WHAT THE TASK REQUIRES. Leave the pictures aside and copy all the data exactly.

DATA FOR PROCESSING.
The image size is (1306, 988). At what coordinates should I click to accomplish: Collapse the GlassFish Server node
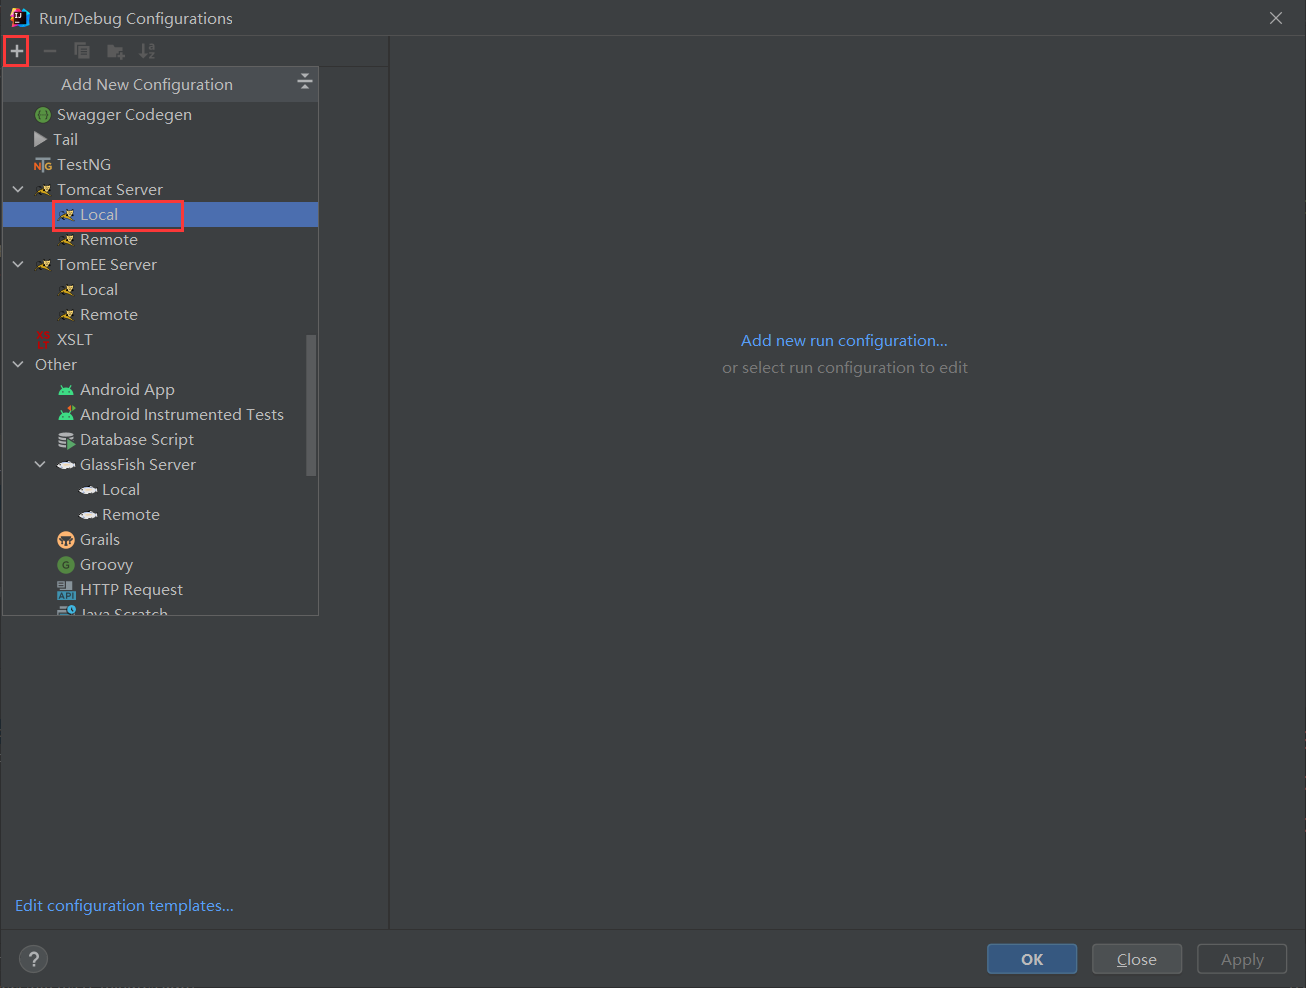pyautogui.click(x=40, y=465)
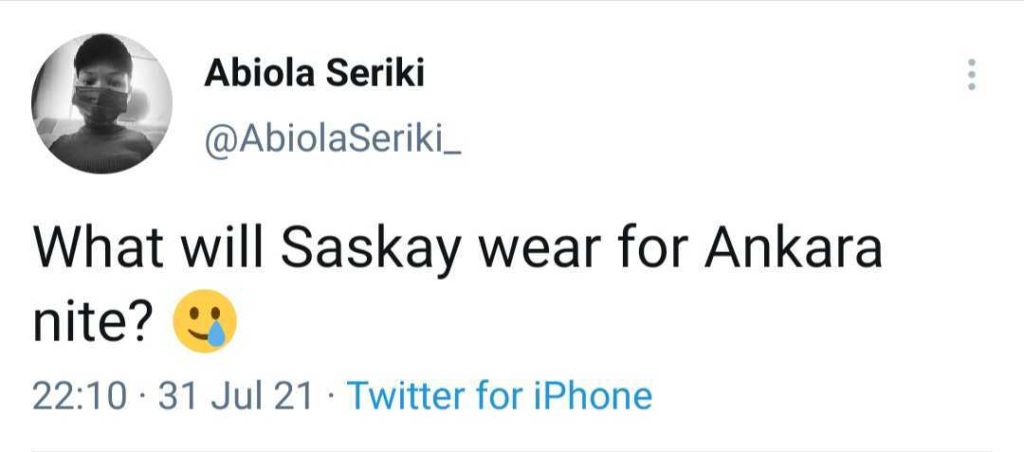This screenshot has width=1024, height=452.
Task: Click the word "for" in the tweet body
Action: 647,250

RESULT.
The image size is (1306, 988). At what coordinates should I click to accomplish: Collapse the GlassFish Server node
pyautogui.click(x=40, y=465)
This screenshot has width=1024, height=452.
Task: Click the word "for" in the tweet body
Action: 647,250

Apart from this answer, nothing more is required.